Car il s'agit de voir s'il existe un caractère permanent à la plante qui subsisterait à travers tous les changements possibles, c'est-à-dire d'en donner la preuve expérimentale en mettant à jour l'élément constitutif fondamental de toute plante, ce par quoi la totalité se manifeste dans chaque partie.
•          C'est à Palerme que le sésame s'ouvre enfin le 17 avril 1887 ! C'est de là qu'il écrit : « Il faut bien qu'une pareille plante existe : à quoi reconnaîtrais je sans cela que telle ou telle forme est une plante, si elles n'étaient pas toutes faites d'après un même modèle ( 9 ) ».
Le caractère permanent des plantes réside dans le modèle unique sur lequel elles sont toutes formées par les processus de vie. En tant que modèle, il s'agit d'une forme idéelle, d'un archétype non perceptible aux sens physiques. Si les observations sensorielles ont pu conduire à sa découverte, celle-ci est néanmoins le résultat d'un jugement intuitif. Ce modèle, Goethe l'appellera le « type », concept repris par Steiner. On peut aussi le nommer « plante primordiale » ou « originelle », en notant bien qu'il ne s'agit pas d'une forme « première » dans le temps, qui serait à l'origine des espèces végétales.
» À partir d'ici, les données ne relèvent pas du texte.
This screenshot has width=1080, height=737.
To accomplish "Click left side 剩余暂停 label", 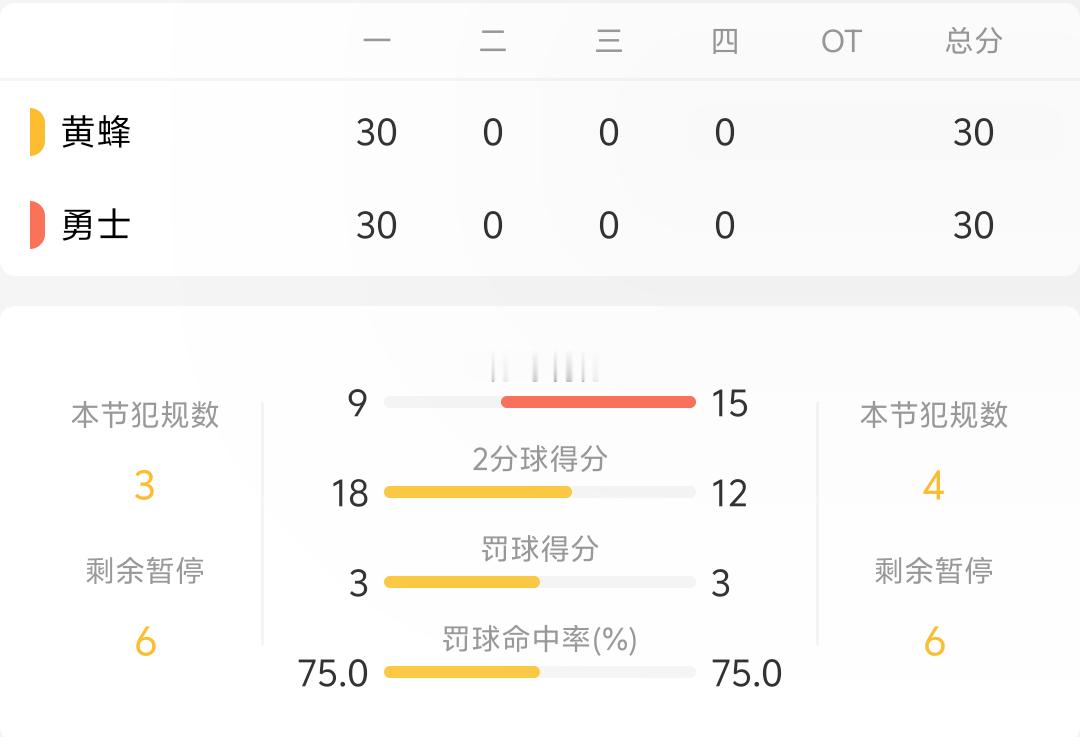I will (x=145, y=571).
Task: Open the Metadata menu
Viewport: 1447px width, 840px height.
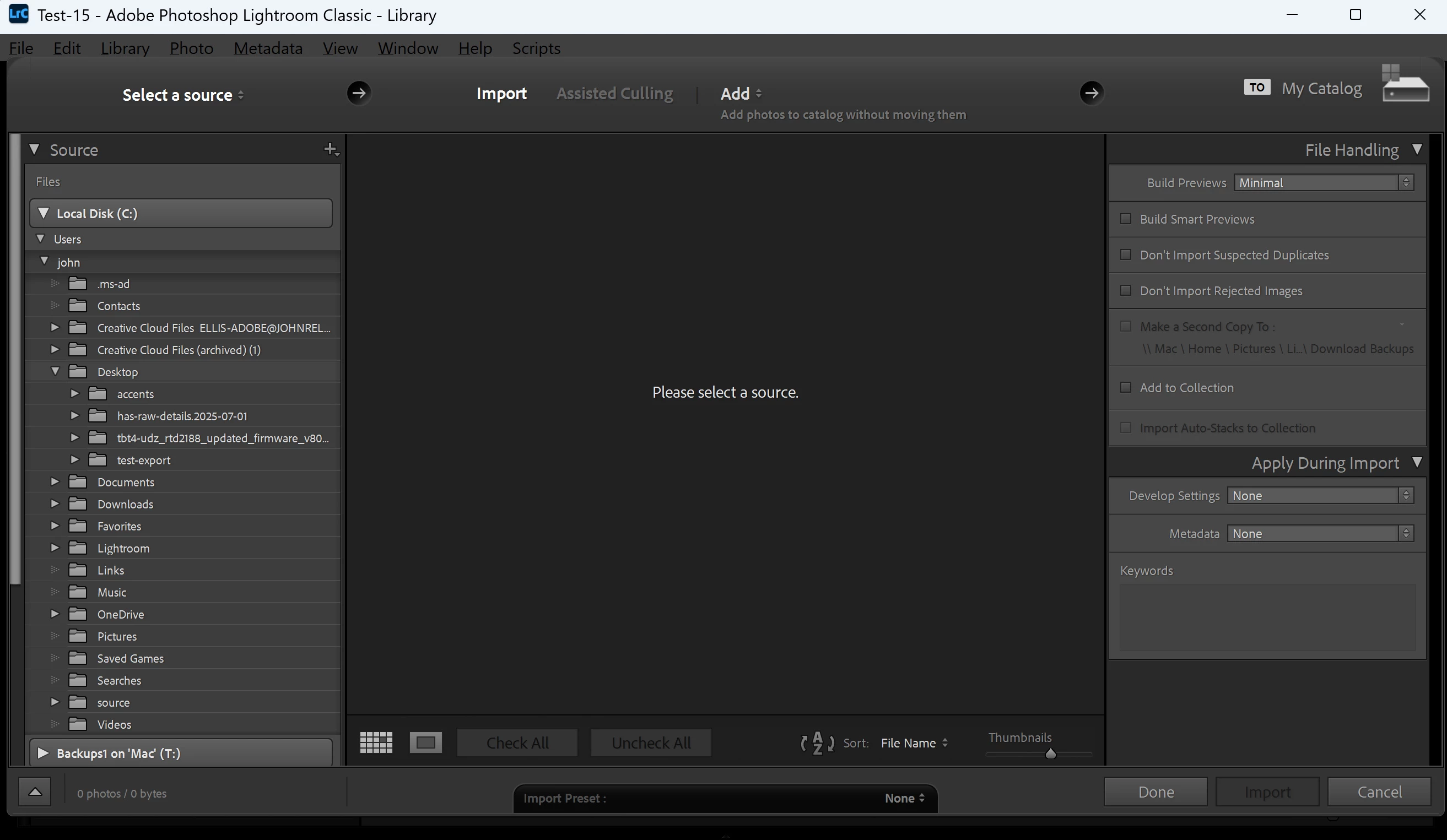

•          Que dire de cette plante primordiale ?

Rudolf Steiner la présente comme une totalité dont procèdent toutes les parties constitutives : « Si maintenant nous abordons la plante primordiale elle-même, voici ce qu'il faut en dire. L'être vivant est une totalité achevée en soi, qui pose à partir d'elle-même ces états. Aussi bien dans la juxtaposition des parties, que dans la succession dans le temps des états d'un être vivant, est présente une corrélation qui apparaît non pas conditionnée par les propriétés visibles des parties, ni par la détermination mécanique-causale de l'ultérieur  par l'antérieur, mais qui est régie par un principe supérieur qui est au-dessus des parties et des états successifs. Il est déterminé dans la nature même de la totalité qu'un certain état soit posé comme premier, qu'un autre le soit comme dernier; et la succession des états intermédiaires est, elle aussi, déterminée dans l'idée de la totalité ; ce qui vient avant est dépendant de ce qui vient après, et inversement; bref, dans l'organisme vivant il y a évolution de l'un à partir de l'autre, un passage des états de l'un à l'autre, aucune existence finie, achevée, mais un constant devenir ( 10 ) ».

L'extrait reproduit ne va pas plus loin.